Cependant j’insistai avec vivacité, et elle partit comme une flèche. Bientôt je l’entendis appeler l’interprète. La nuit était si calme, que malgré la prudence de Mary, et malgré toute l’attention qu’ils mettaient à leur besogne, les incendiaires l’entendirent aussi, ou du moins ils crurent entendre quelque chose qui leur fit prendre l’alarme. Ils se dirent quelques mots, contemplèrent pendant un instant leur œuvre, prirent leurs armes qu’ils avaient déposées dans un coin de la cuisine, et se préparèrent évidemment à partir.

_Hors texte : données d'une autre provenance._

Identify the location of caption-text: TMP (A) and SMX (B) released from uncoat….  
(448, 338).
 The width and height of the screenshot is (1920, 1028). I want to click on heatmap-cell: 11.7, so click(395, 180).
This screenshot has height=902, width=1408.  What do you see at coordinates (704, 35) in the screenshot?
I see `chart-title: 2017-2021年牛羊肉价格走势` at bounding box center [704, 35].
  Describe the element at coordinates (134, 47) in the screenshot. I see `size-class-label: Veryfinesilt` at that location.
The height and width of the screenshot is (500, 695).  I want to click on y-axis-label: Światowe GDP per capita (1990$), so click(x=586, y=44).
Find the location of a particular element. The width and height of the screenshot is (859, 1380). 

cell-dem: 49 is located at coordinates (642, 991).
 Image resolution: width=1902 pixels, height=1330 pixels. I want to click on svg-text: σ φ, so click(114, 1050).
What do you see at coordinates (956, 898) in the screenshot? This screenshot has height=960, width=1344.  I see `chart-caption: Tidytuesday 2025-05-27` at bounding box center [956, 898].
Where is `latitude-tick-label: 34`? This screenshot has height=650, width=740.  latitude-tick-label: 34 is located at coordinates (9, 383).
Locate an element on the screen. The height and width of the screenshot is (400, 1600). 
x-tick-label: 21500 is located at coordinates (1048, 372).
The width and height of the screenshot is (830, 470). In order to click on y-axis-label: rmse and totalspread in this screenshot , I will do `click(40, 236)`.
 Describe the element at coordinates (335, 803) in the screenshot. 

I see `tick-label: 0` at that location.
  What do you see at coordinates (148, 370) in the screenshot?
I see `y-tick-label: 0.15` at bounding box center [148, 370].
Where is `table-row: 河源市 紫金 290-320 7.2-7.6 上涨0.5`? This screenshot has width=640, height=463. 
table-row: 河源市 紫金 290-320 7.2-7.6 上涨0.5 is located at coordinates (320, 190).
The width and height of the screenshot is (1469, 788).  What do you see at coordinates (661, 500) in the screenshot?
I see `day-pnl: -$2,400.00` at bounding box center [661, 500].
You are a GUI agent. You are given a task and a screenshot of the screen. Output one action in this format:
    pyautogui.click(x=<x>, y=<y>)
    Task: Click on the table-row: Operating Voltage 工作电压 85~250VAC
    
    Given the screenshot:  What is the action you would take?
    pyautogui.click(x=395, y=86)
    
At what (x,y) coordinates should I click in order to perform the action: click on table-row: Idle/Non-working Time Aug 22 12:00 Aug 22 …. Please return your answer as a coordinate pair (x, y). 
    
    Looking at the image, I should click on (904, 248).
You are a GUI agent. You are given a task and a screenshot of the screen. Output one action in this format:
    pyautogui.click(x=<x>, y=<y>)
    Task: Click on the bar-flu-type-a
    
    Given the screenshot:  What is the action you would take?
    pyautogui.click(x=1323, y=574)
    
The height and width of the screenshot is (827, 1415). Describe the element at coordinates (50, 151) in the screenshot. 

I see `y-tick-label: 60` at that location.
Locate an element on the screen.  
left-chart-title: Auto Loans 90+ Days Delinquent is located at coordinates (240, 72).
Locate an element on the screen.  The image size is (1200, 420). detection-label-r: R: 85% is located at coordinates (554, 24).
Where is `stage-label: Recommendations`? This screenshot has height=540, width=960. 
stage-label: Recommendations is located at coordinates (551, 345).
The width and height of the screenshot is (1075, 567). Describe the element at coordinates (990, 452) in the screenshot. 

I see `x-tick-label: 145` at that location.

La crise approchait. Il n’était plus temps de recevoir du secours avant qu’ils sortissent, et je devais ou me préparer à une lutte ou leur permettre de s’échapper. Ma première pensée fut de tirer sur le premier, et de me jeter sur l’autre avant qu’il eût le temps de préparer ses armes ; mais une réflexion prudente m’arrêta. Les incendiaires se retiraient, et je ne savais s’il y avait légalité à tuer un félon en retraite. Je jugeai que mes chances devant un jury seraient beaucoup moindres que celles d’un voleur ordinaire, et j’avais assez vu et entendu pour être persuadé qu’autour de moi il y avait des milliers d’hommes qui regarderaient comme une provocation morale le fait d’être propriétaire de fermes que d’autres désiraient posséder.